## Written problem
State how many lines in the entries below contain the word "icon". Reply with the number alone.

Page and screen pointing data
::::::::::
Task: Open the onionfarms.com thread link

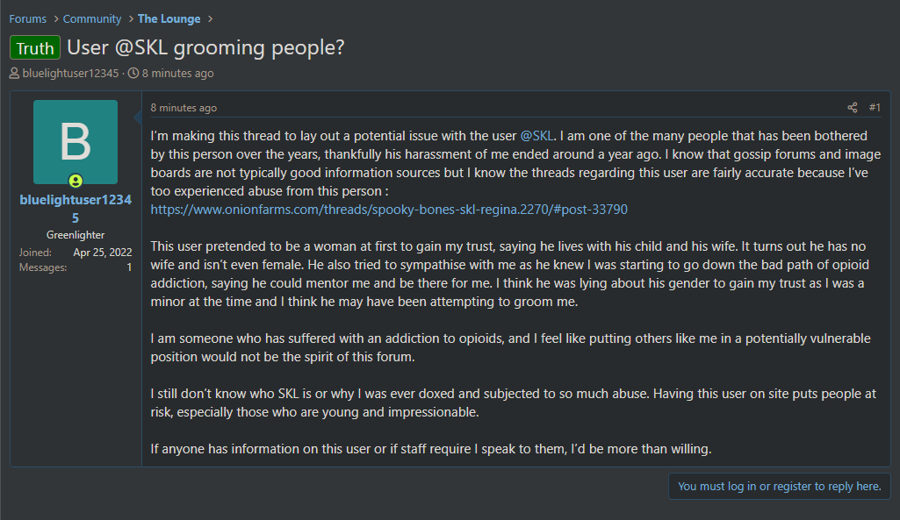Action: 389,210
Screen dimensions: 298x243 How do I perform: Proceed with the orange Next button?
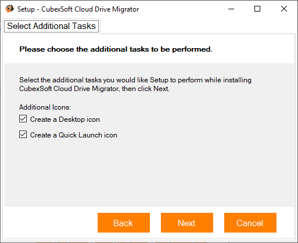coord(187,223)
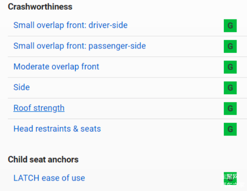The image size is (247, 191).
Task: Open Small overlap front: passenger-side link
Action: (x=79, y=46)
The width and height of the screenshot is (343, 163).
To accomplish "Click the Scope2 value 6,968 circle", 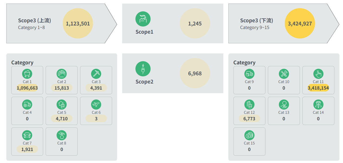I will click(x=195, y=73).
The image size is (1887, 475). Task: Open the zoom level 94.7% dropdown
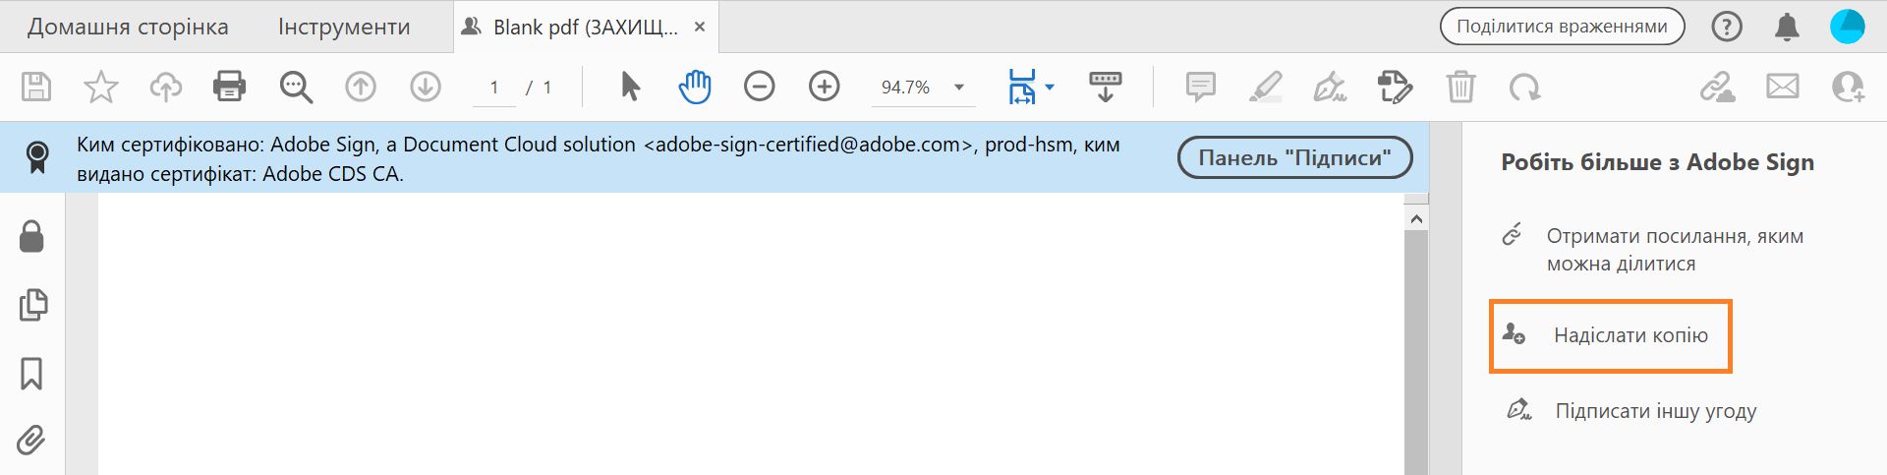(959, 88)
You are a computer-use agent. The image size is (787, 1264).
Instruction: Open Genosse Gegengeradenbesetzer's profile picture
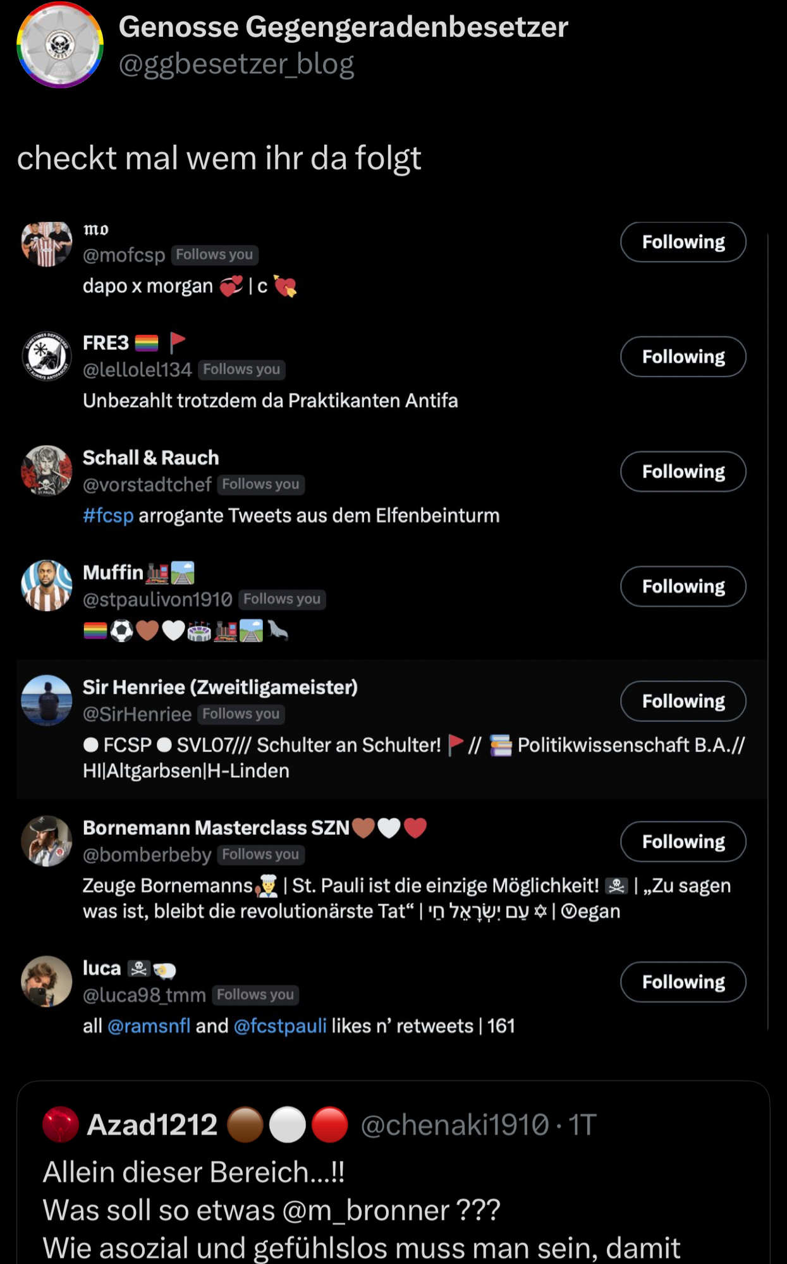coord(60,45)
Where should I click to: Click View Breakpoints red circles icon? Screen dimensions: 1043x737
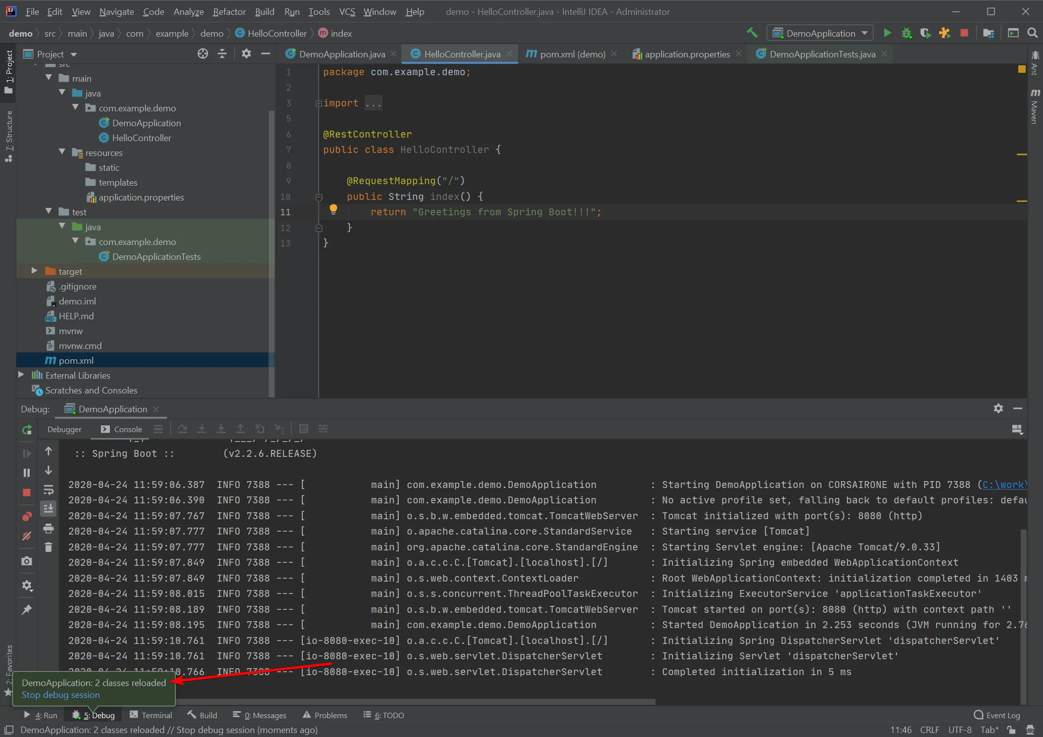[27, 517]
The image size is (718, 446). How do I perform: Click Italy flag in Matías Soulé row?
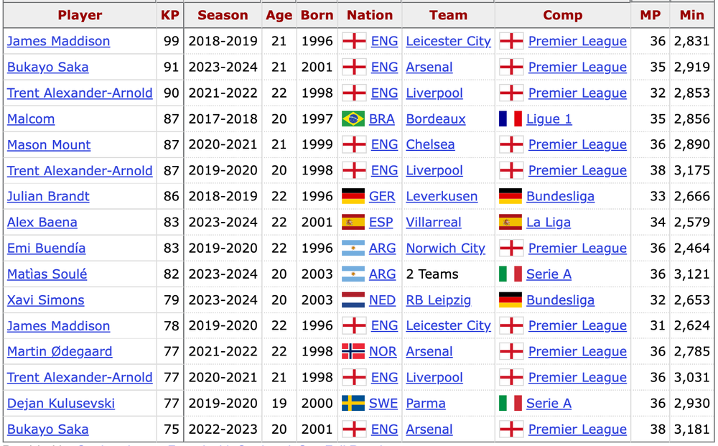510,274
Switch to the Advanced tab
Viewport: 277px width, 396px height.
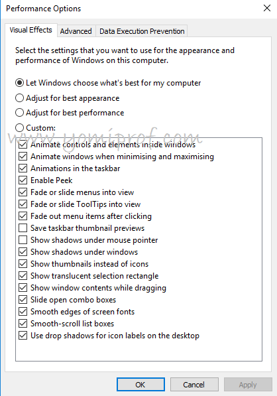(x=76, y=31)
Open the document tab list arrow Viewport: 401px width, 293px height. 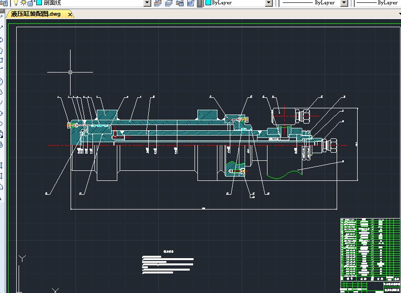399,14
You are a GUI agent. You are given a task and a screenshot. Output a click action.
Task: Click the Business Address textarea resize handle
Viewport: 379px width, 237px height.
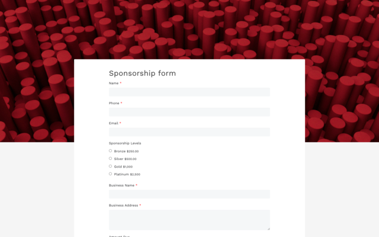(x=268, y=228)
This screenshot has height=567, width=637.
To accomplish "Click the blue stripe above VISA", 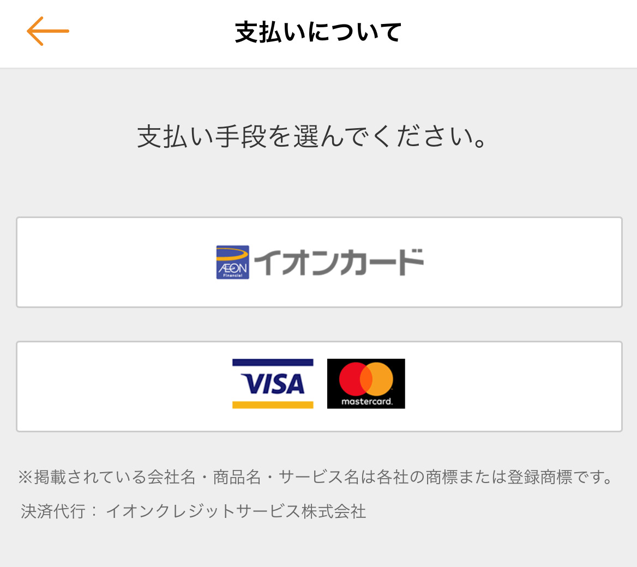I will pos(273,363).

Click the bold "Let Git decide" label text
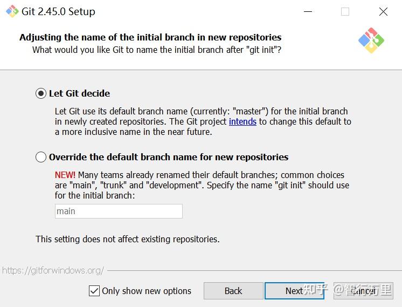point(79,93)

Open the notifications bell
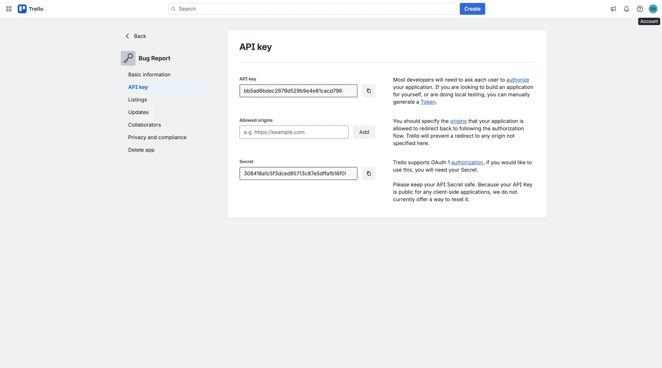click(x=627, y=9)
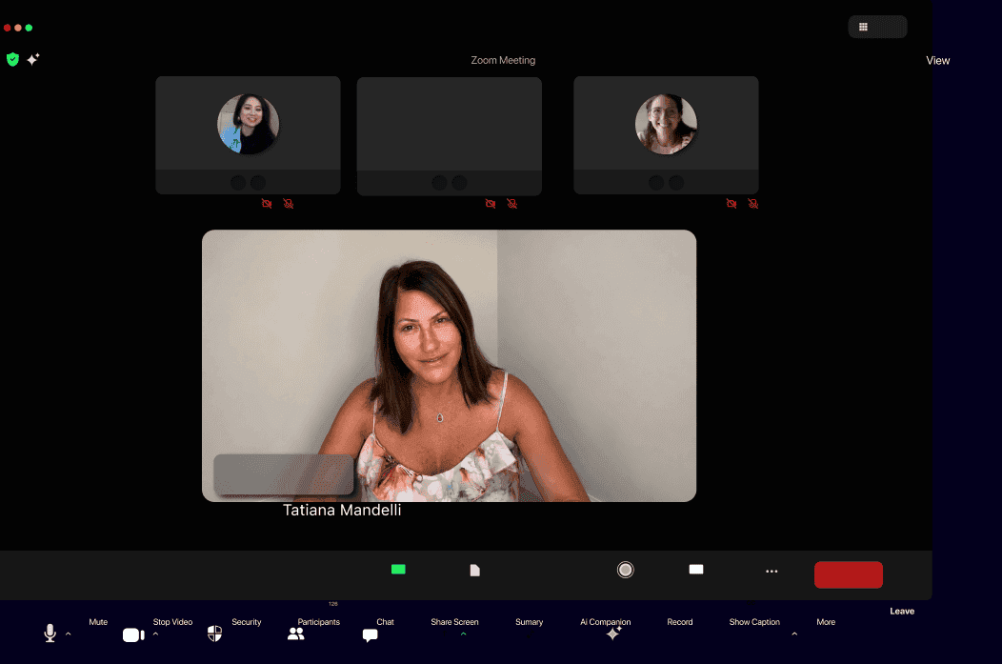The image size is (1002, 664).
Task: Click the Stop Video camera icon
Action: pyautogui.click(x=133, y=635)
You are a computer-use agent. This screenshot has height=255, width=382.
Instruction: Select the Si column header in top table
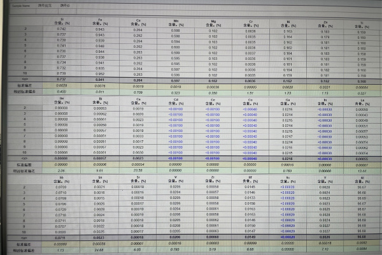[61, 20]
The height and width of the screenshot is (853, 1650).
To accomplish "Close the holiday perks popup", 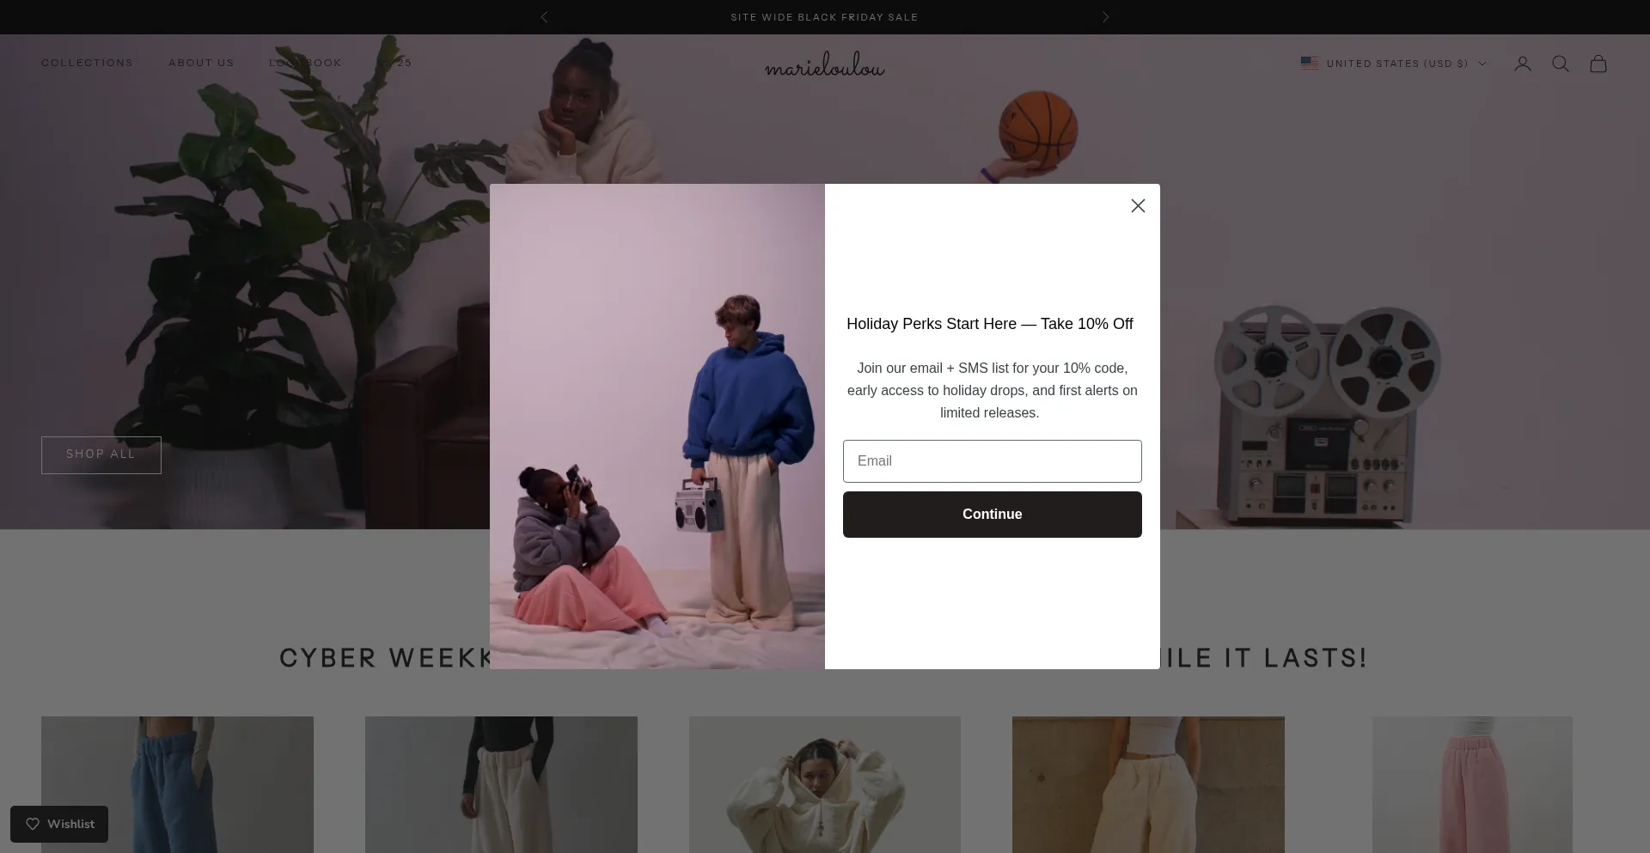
::::::::::
## Problem solution
2